É de extrema importância a atuação dos sacerdotes como mediadores da aliança entre o povo e Deus, comunicando a Sua vontade e intercedendo pelos pecados, pois foi dessa maneira que se organizou o culto na sociedade hebreia, muito mais centrado na pessoa do sacerdote do que no profeta. Se por um lado, o profeta sempre se apresentou como portador da mensagem de Deus, por outro lado, o sacerdote detinha a responsabilidade de preparar o povo para cultuar a Deus, intercedendo por ele e tornando-o santificado através dos sacrifícios. Se o pecado não era expiado, Deus não manifestava a sua presença e a sua glória.
No entanto, por diversas vezes os reis que sucederam a Davi não valorizaram a função sacerdotal e fecharam as portas do alpendre onde se reuniam para orar a Deus, apagaram as lâmpadas do castiçal que simbolizava a presença do seu Espírito, deixaram de queimar incensos e de oferecer holocaustos, ou seja, não se preocuparam em agradar a Deus e pedir perdão por seus pecados, deixando assim de reverenciá-lo. Principalmente após o reinado de Salomão e a divisão do reino de Israel em Norte e Sul, a maioria dos reis, com raras exceções, conduziu o povo à derrota social, espiritual, econômica e geográfica, chegando a ponto de ser levado a outras nações como escravos menos de 300 anos depois de seu apogeu como nação.
Providencialmente, longe de sua terra natal e dominado pelo povo caldeu, surge uma voz suave e que tange bem, como uma canção de amores. De linhagem sacerdotal, o profeta Ezequiel é levantado para fortalecer o povo escolhido que agora se encontra no cativeiro. Depois de advertir que o juízo era eminente, Ezequiel começou a profetizar a glória futura da nação israelita, com seu templo restaurado, num futuro que hoje se acerca de nós. O território conhecido como Palestina, após mais de 2000 anos de história de lutas e invasões, finalmente viu nascer um novo país em 1948, fruto de um acordo político, mas sobretudo, o cumprimento de uma promessa divina.

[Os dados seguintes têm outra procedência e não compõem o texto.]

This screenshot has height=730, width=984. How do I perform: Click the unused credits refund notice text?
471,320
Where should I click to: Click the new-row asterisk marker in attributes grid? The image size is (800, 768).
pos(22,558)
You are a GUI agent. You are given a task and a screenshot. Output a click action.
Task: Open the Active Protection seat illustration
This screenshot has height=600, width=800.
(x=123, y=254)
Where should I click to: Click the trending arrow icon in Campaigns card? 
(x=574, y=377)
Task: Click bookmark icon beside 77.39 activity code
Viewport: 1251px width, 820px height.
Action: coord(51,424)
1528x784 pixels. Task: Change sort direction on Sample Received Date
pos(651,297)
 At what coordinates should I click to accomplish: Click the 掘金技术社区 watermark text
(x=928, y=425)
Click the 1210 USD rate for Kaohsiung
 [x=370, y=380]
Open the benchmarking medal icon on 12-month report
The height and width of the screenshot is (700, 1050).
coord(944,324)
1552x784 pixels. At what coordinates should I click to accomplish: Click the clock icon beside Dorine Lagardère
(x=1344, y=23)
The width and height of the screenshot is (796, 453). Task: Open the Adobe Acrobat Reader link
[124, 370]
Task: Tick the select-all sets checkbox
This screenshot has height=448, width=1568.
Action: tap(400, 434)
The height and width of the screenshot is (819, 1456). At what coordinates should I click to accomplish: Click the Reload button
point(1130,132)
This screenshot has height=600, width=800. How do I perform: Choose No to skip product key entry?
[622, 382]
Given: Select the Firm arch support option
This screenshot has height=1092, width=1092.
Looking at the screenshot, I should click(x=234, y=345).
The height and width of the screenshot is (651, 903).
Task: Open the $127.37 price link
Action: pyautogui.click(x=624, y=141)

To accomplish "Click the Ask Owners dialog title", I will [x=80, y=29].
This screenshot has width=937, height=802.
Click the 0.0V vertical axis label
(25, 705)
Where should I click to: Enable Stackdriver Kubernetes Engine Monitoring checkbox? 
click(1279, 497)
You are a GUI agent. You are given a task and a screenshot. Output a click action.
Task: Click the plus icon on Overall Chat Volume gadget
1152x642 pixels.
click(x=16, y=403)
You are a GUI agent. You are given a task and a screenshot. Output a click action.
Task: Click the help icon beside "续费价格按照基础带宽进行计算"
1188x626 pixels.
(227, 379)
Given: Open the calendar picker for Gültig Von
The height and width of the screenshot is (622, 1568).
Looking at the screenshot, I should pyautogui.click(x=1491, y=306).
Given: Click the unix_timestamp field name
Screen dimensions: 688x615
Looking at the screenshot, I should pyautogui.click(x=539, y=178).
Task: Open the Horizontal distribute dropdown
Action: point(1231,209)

No texto seguinte ao da profecia sobre o ressurgimento de Israel, Ezequiel profetiza a reconstrução do templo e escreve sobre as ordenanças do novo santuário, que nessa oportunidade deverá ser instalado pelos filhos de Zadoque, por aqueles que permaneceram fiéis a Deus e não se extraviaram da sua vontade. “E a meu povo ensinarão a distinguir entre o santo e o profano e o farão discernir entre o impuro e o puro”, diz o Senhor. “E, quando houver pleito, eles julgarão, e as minhas leis e os meus estatutos, em todas as minhas solenidades, eles guardarão”. Reaparece desse modo a figura do sacerdote como guardião do templo na identidade de Zadoque, que exerceu o sacerdócio no período monárquico entre Davi e Salomão, e que não se corrompeu como Abiatar, permanecendo firme em seu propósito.
A esperança para aquele que crê é ser achado como um desses filhos, digno de guardar o santuário de Deus e ministrar a sua vontade ao povo eleito, principalmente nestes tempos difíceis em que o seu próprio corpo é templo e morada do Espírito Santo, ensinando a distinguir entre o santo e o profano e a discernir entre o puro e o impuro, por conseguinte, tendo o seu sentido exercitado para discernir entre o bem e o mal. Estes, segundo Ezequiel, terão ao Senhor por possessão, e, de acordo com o autor de Hebreus, serão considerados perfeitos. Essa profecia é para nossos dias!